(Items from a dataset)
--- START ---
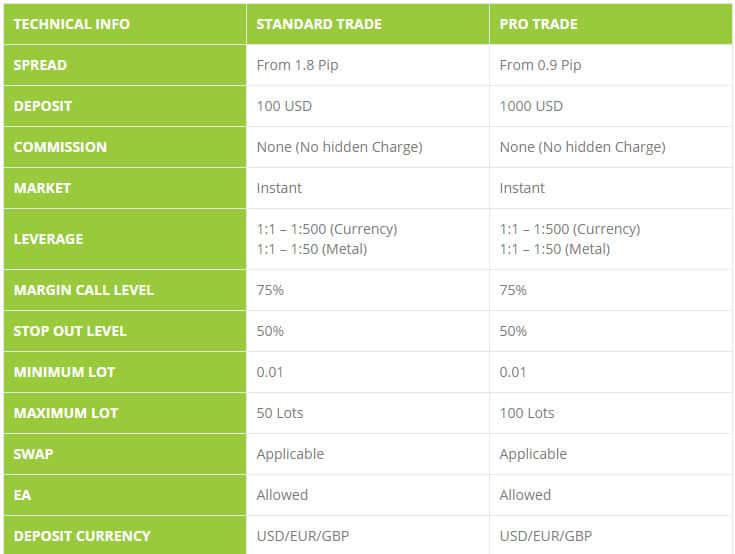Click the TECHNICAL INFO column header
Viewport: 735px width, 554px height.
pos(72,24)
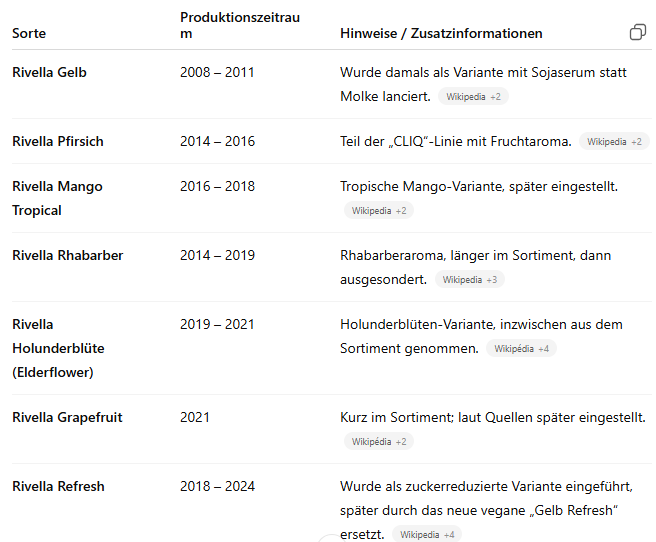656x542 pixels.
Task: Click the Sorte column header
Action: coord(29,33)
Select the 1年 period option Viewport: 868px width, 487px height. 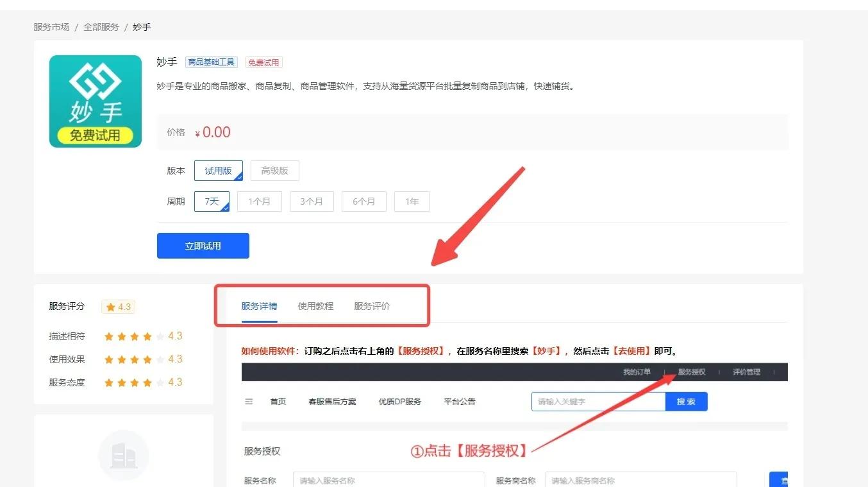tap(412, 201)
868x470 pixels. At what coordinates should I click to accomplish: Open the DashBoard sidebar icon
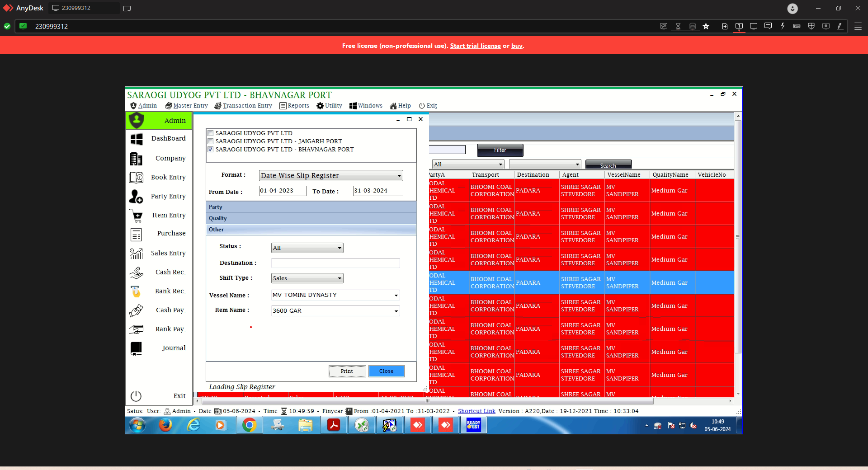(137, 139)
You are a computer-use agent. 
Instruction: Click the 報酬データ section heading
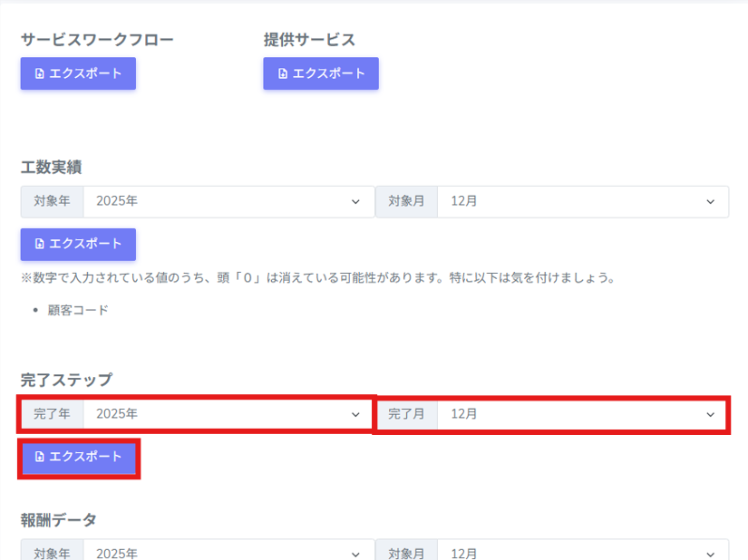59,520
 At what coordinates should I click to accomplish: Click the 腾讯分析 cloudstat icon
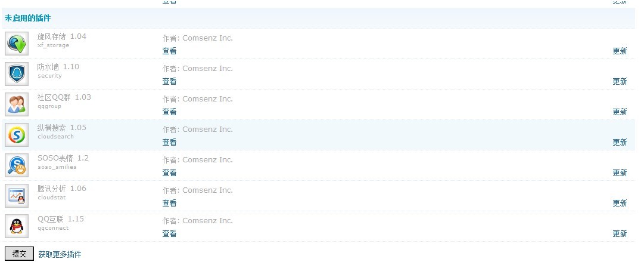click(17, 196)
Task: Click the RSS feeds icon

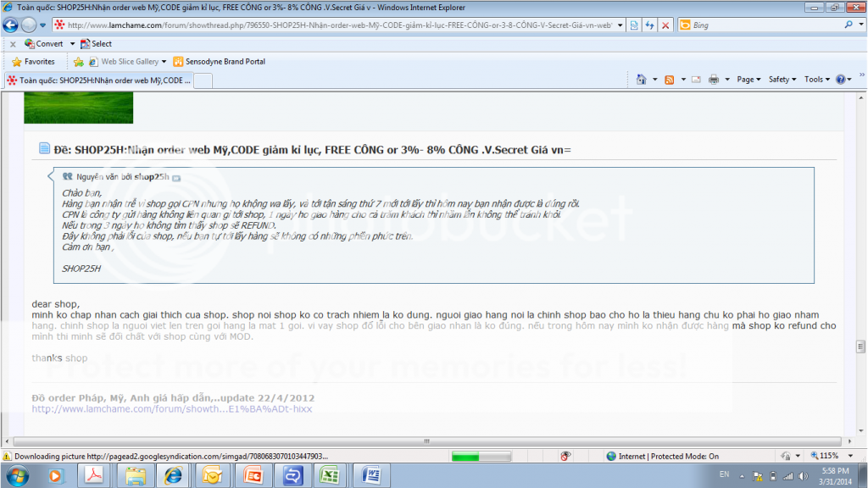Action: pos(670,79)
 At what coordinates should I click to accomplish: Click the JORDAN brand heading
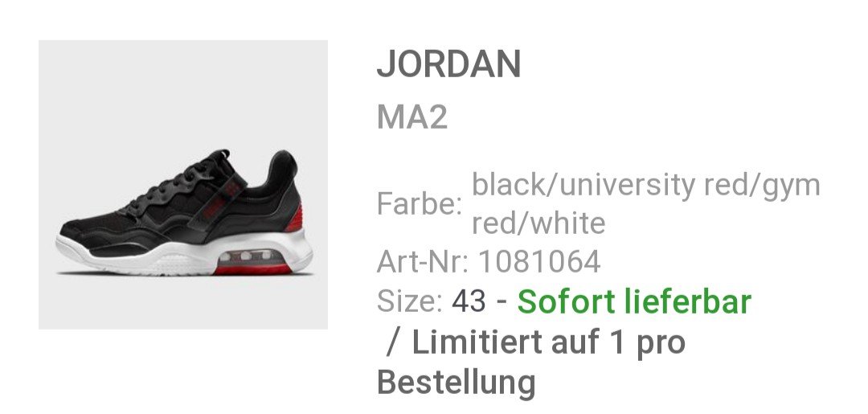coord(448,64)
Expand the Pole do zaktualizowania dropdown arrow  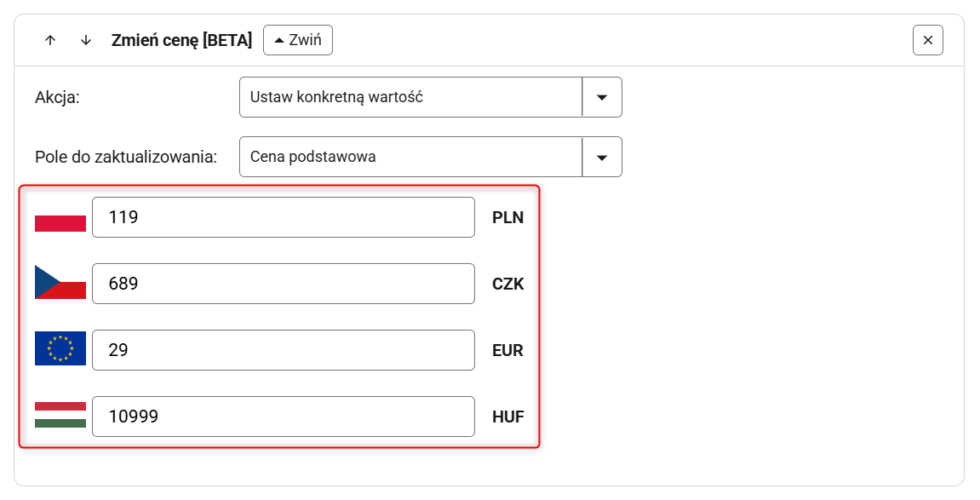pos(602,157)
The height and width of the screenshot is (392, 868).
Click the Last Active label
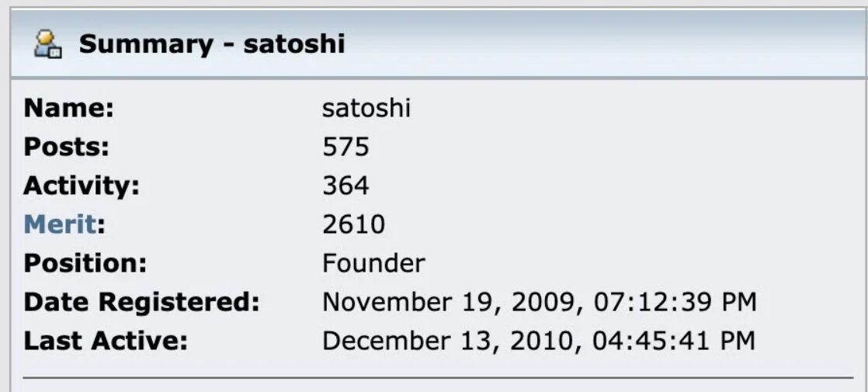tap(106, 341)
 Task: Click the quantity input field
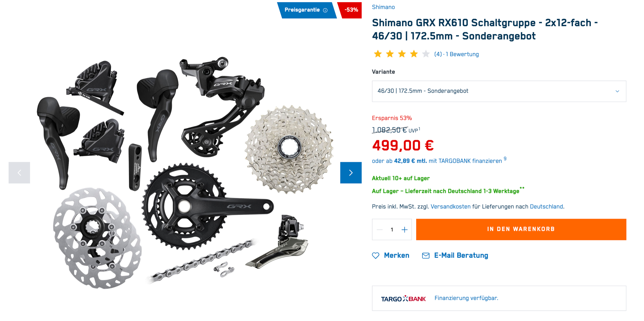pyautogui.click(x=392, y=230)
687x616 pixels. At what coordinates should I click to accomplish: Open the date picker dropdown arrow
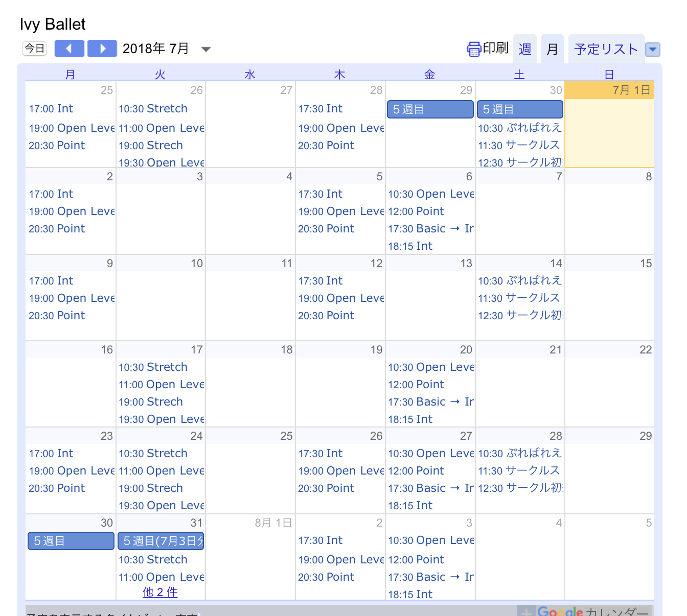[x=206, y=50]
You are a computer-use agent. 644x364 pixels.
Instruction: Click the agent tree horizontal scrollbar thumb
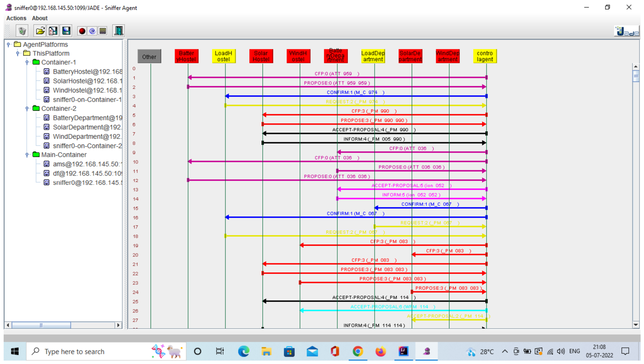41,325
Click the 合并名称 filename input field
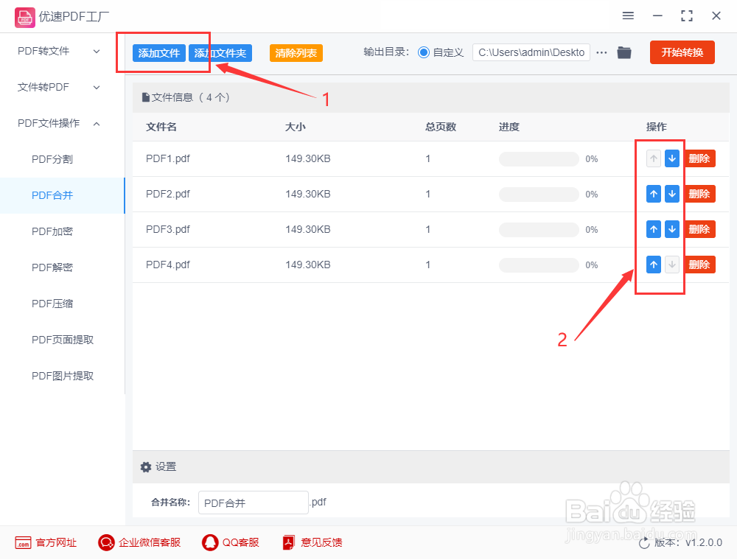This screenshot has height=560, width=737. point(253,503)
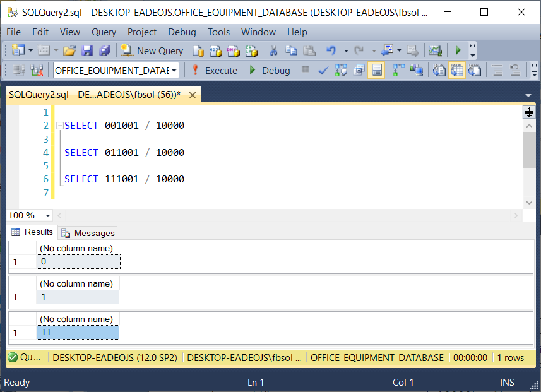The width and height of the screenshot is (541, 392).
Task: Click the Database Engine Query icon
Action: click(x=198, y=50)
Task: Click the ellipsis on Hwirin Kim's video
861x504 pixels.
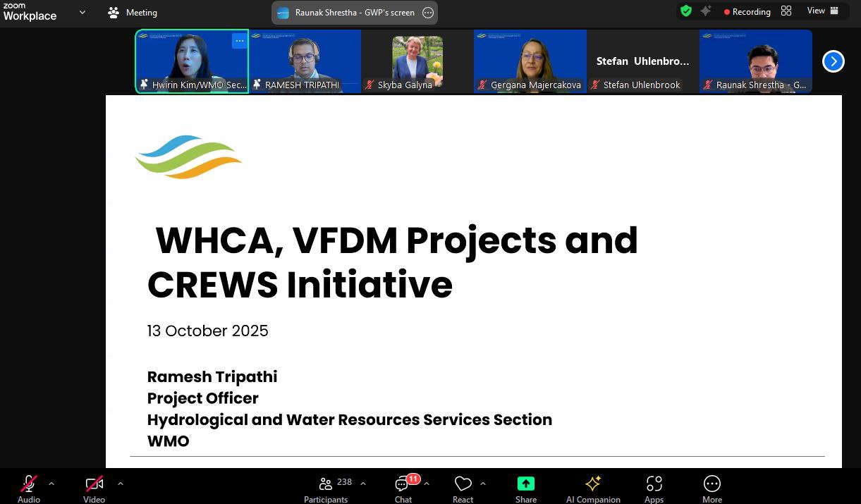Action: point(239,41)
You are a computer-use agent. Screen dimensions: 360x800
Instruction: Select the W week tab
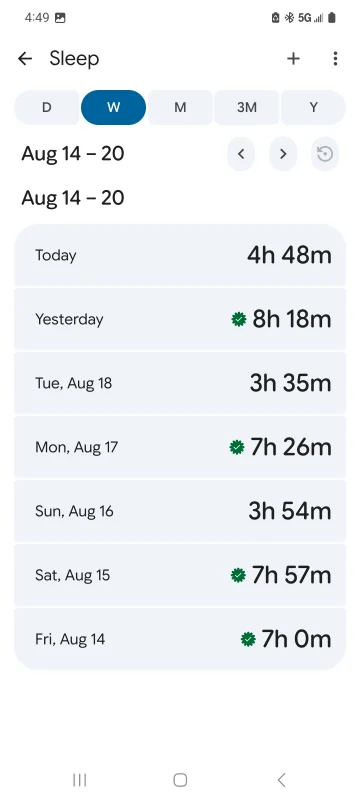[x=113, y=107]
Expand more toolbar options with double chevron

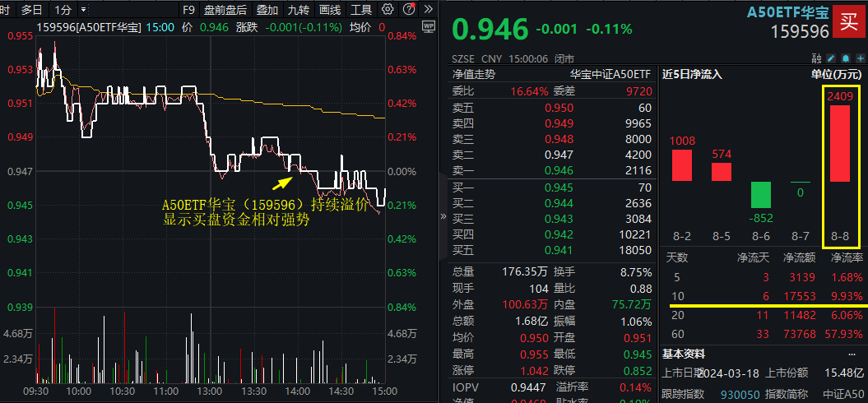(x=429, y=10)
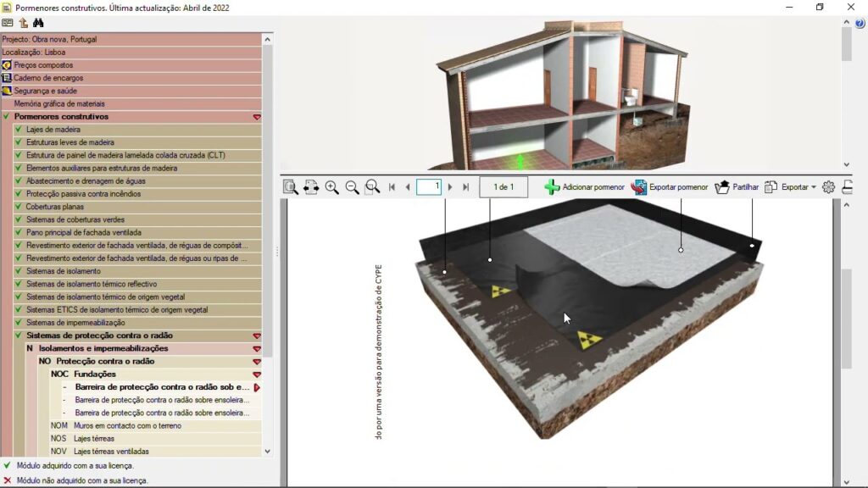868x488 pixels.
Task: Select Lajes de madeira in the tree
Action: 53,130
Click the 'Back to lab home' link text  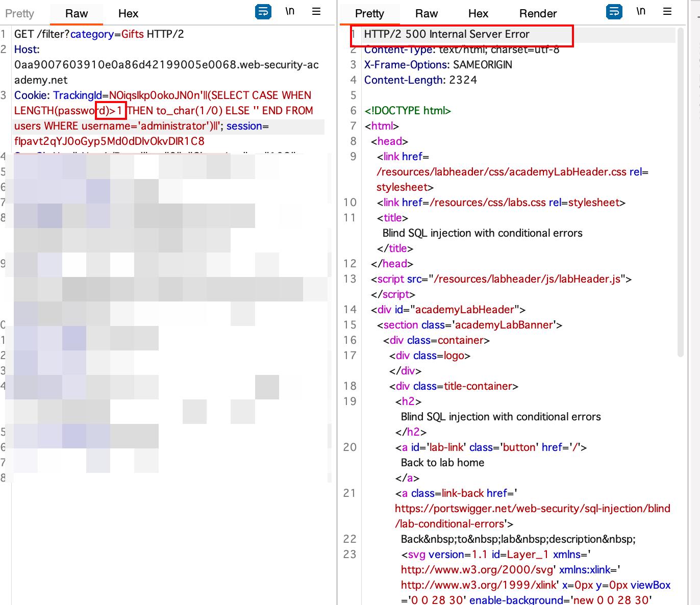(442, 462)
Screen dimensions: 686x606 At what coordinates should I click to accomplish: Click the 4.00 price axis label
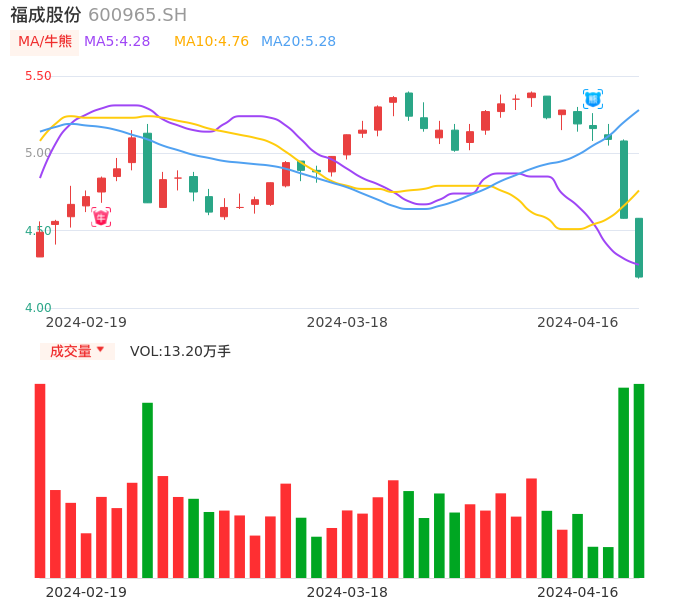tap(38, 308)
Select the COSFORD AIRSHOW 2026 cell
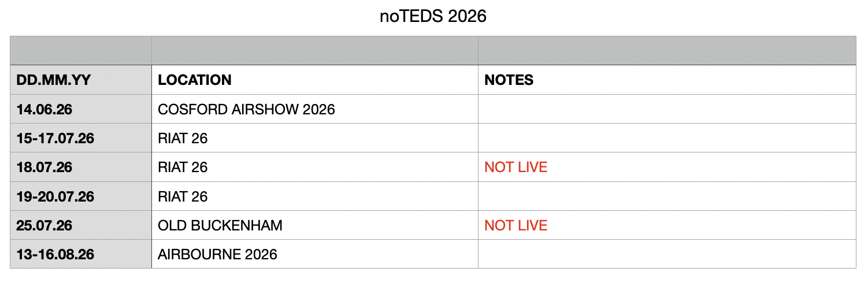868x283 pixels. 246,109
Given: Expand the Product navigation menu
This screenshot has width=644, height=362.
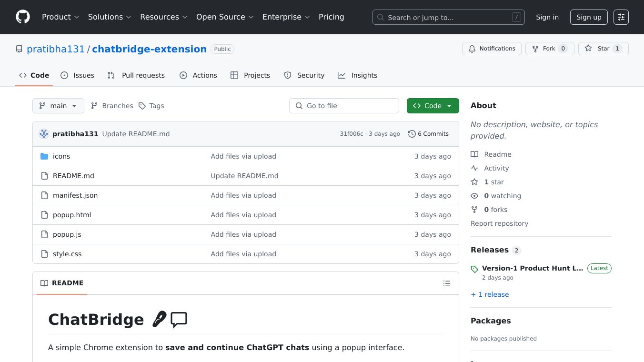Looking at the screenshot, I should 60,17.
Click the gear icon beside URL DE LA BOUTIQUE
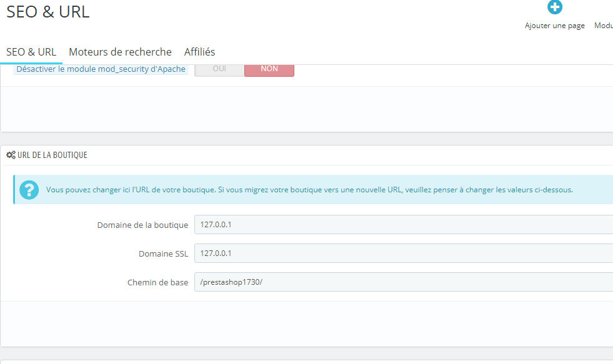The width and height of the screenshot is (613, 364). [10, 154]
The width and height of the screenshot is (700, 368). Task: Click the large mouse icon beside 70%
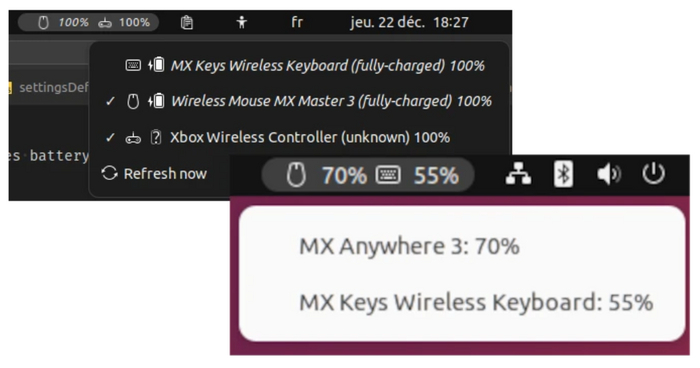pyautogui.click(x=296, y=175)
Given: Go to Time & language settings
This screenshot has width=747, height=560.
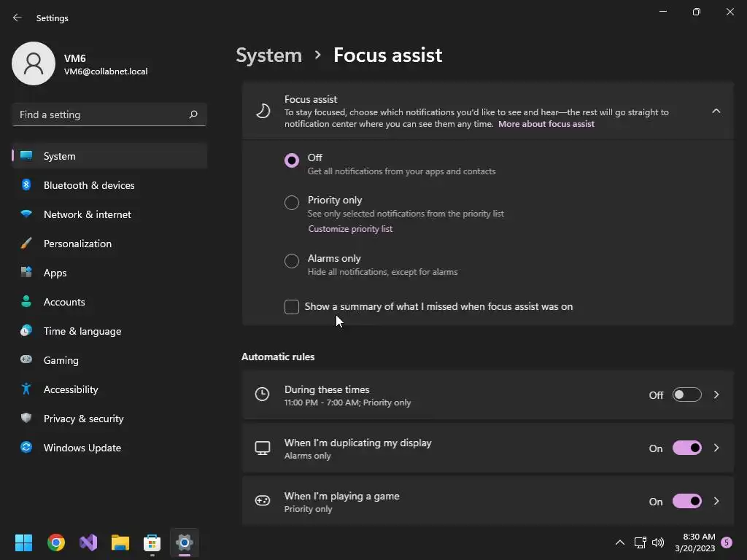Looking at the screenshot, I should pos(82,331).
--- END ---
*Problem to work on*: Please state the number of lines above that hold the string "Given", with nothing else added.

*Exercise result*: 2